I stumbled upon this recipe recently and knew I had to make it. A one-pot meal? Pasta? Covered in cheese? Yes please! You’re going to love this because you really will just one pot to clean up. And maybe the plate or bowl for serving. But hey, that’s not bad at all!
This pasta is so creamy from the cream cheese, Ricotta and Parmesan and the lemon and garlic make such a great combination! I wouldn’t have previously thought of putting kale with all of those ingredients but you would be surprised that it all comes together quite nicely!
This recipe makes a lot so you should not have to worry about your lunch for the next couple of days! All about saving you some time ;-p
Ingredients
- 1 tablespoon extra virgin olive oil
- 1 garlic clove, minced
- 2 ½ cups small, dry pasta
- 2 ¼ cups water
- Zest and Juice from 1 lemon
- 3 cups kale, chopped, packed
- ¼ cup grated Parmesan cheese
- ½ cup skim Ricotta
- 2 ounces softened cream cheese
- 1½ teaspoons salt
- ½ teaspoon pepper
Instructions
- Heat olive oil in a large pan to medium heat.

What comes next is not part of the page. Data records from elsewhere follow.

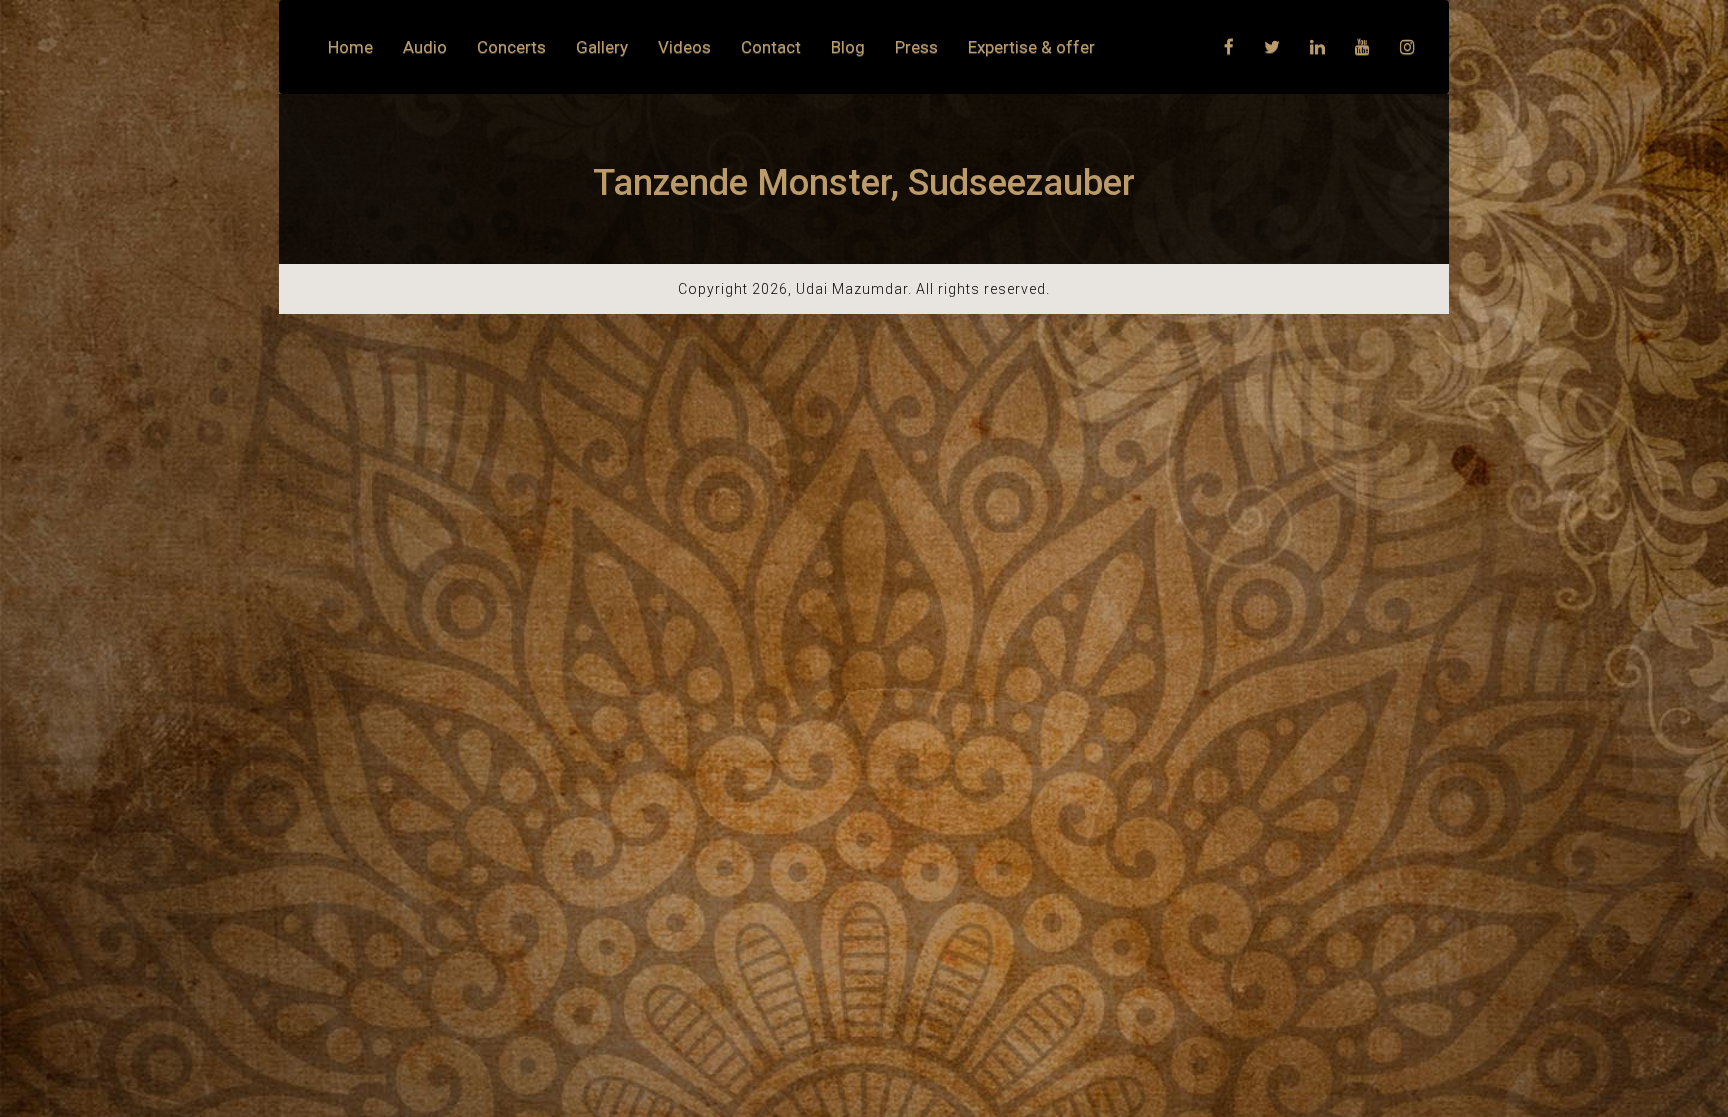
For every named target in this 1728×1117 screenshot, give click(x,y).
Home (350, 47)
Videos (684, 47)
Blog (848, 47)
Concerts (511, 47)
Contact (771, 47)
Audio (425, 47)
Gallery (602, 47)
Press (916, 47)
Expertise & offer (1031, 47)
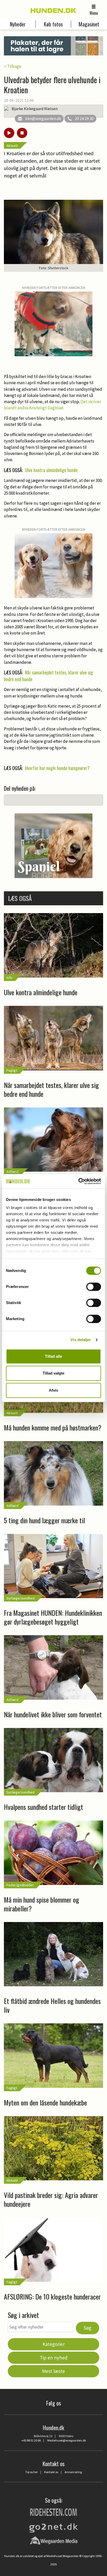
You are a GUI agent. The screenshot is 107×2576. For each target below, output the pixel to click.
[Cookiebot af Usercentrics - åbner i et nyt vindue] (78, 1181)
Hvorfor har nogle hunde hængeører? (57, 768)
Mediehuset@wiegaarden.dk (66, 2440)
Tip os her (31, 2472)
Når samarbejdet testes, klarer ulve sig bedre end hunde (48, 675)
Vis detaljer (80, 1339)
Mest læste (53, 2371)
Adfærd (12, 1171)
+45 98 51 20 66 (31, 2440)
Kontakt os (51, 2472)
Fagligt (11, 1070)
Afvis (53, 1390)
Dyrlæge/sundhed (20, 1598)
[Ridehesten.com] (53, 2512)
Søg (87, 2328)
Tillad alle (53, 1356)
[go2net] (53, 2526)
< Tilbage (12, 66)
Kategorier (54, 2344)
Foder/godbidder (20, 1885)
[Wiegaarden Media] (53, 2540)
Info (9, 977)
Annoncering (73, 2472)
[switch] (93, 1287)
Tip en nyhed (54, 2357)
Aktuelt (12, 145)
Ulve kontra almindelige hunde (51, 470)
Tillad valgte (53, 1373)
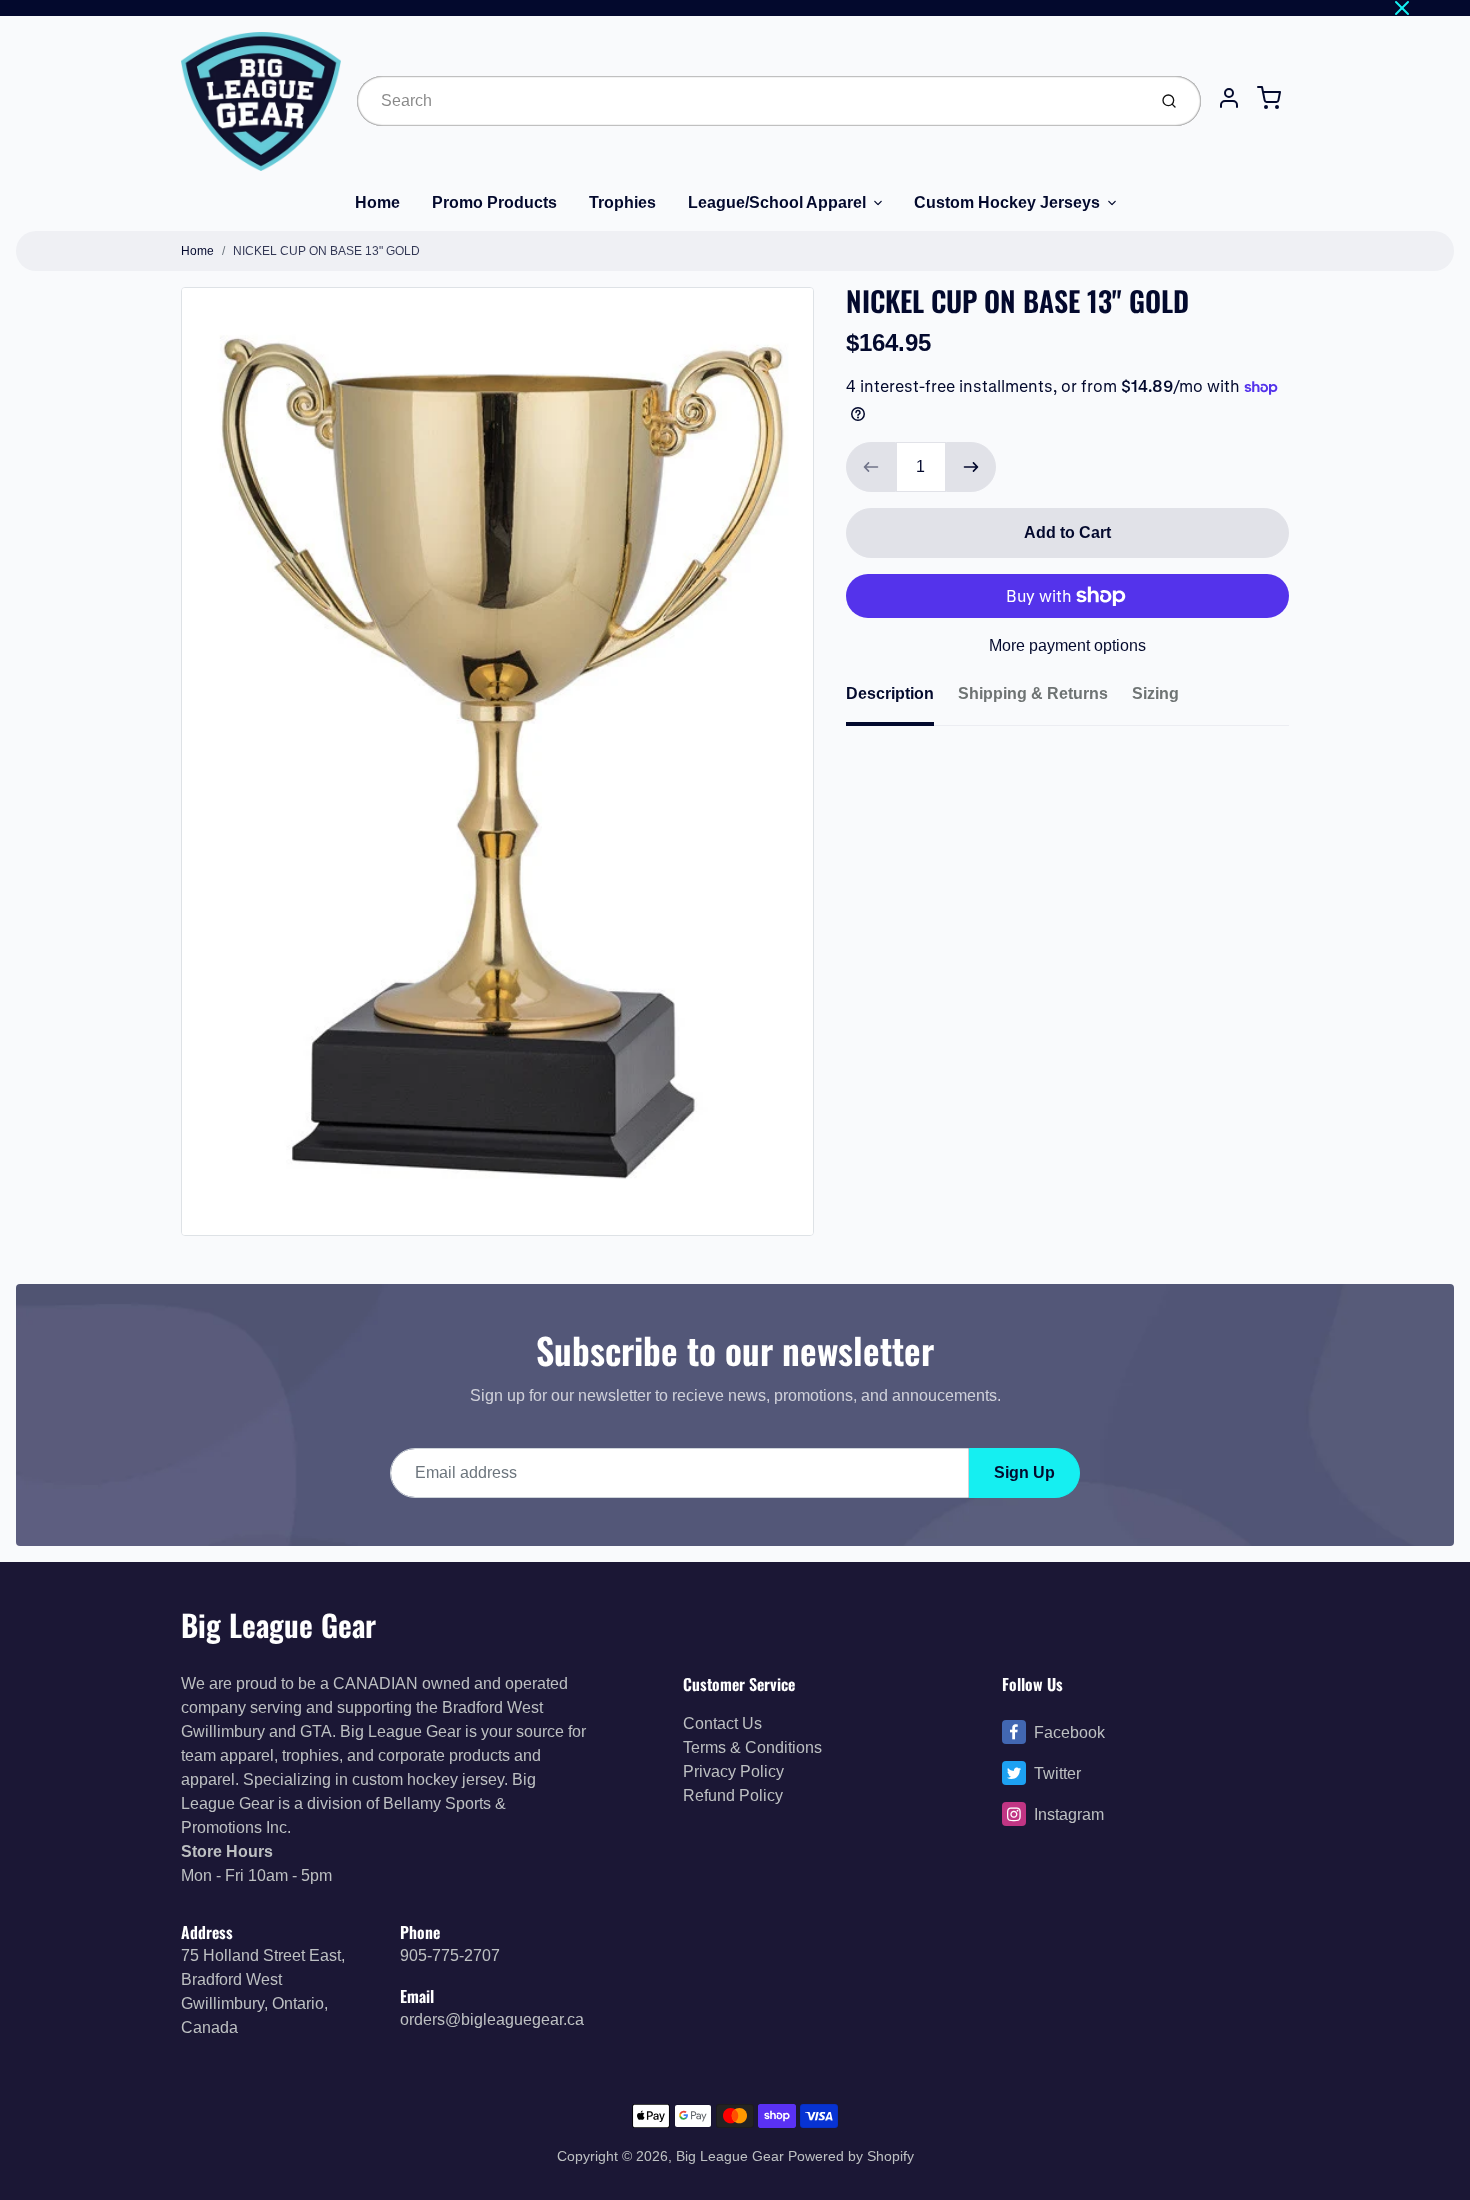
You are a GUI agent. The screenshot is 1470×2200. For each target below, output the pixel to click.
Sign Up (1024, 1472)
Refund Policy (733, 1795)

Add garlic and cook for about 45 seconds, or until fragrant.
- Add water, pasta, lemon juice and lemon zest. Bring to a boil and stir in kale and ½ teaspoon of salt. Reduce heat to medium low, cover, and cook for 8-10 minutes.
- Meanwhile, combine Ricotta, Parmesan and cream cheese. Set aside.
- When pasta is tender and liquid is reduced, remove from heat. Add Ricotta mixture. Add ½ teaspoon salt and ½ teaspoon pepper if desired.